Epoch, Batch, and Iterations

Understanding epoch, batch, and iterations is fundamental to training neural networks effectively.

Sample

A sample is a single row from the training dataset. If your dataset contains 10,000 rows, then you have 10,000 samples.

Each sample typically consists of:

Input features
Corresponding output/label

Epoch

An epoch means one complete pass through the entire training dataset.

During one epoch:

Every sample is used once
Each sample goes through:
- One forward pass
- One backward pass

If you have 10,000 samples, going through all 10,000 once equals 1 epoch.

In practice, one epoch is rarely enough.
We repeat the dataset multiple times so the model can gradually improve its weights and reduce training error.

Batch

Instead of feeding the whole dataset into the model at once, we divide it into smaller groups called batches.

The batch size determines how many samples are processed before updating the model weights.

Different training strategies use batches differently.

Batch Gradient Descent

Entire dataset is one batch
Weight update happens once per epoch

If n = 10,000 samples Then:

Batch size = 10,000
Iterations per epoch = 1

Stochastic Gradient Descent (SGD)

Each sample is its own batch
Weight update happens after every single sample

If n = 10,000 samples

Then:

Batch size = 1
Iterations per epoch = 10,000

This produces frequent but noisy updates.

Mini-Batch Gradient Descent (Most Common)

This is the most widely used approach. We choose a batch size manually (e.g., 32, 64, 128).

If:

n = 10,000 samples
m = 100 batch size

Then:

Number of batches per epoch = n / m = 10,000 / 100 = 100

So there will be 100 weight updates per epoch.

Iterations

An iteration refers to one weight update.
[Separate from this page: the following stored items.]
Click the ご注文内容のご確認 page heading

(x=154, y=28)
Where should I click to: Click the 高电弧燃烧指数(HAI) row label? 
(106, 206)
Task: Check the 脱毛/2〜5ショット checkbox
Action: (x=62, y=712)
For each batch processed, one iteration occurs.

Iterations Per Epoch

If:

n = total samples
m = batch size

Then: Iterations per epoch = n / m

Total Iterations Across Training

If:

L = number of epochs

Then:

Total iterations = L × (n / m)

Example

Suppose:

n = 10,000 samples
m = 100 batch size
L = 5 epochs

Then:

Iterations per epoch = 10,000 / 100 = 100

Total iterations = 5 × 100 = 500

So the model updates its weights 500 times during training.

Important Practical Detail

In most machine learning training workflows, the dataset is shuffled at the start of every epoch.

Before training begins for that epoch:

The entire dataset is randomly shuffled.
The shuffled dataset is divided into mini-batches.
Training proceeds batch by batch.

Because the dataset is reshuffled at the start of every epoch, batches will be different across epochs.This prevents the model from learning the order of training data, improves convergence, and reduces the risk of overfitting. It also ensures that each epoch produces different mini-batch compositions, making gradient updates more diverse and representative.

Putting It All Together

Sample → One row of dataset
Batch → Group of samples processed before updating weights
Epoch → One full pass through dataset
Iteration → One weight update

Intuitively:

Epoch controls how many times the model sees the data.
Batch controls how much data is used before updating weights.
Iterations count how many times weights are updated.

Understanding this relationship helps in:

Estimating training time
Choosing batch sizes
Debugging convergence issues
Explaining model training clearly in interviews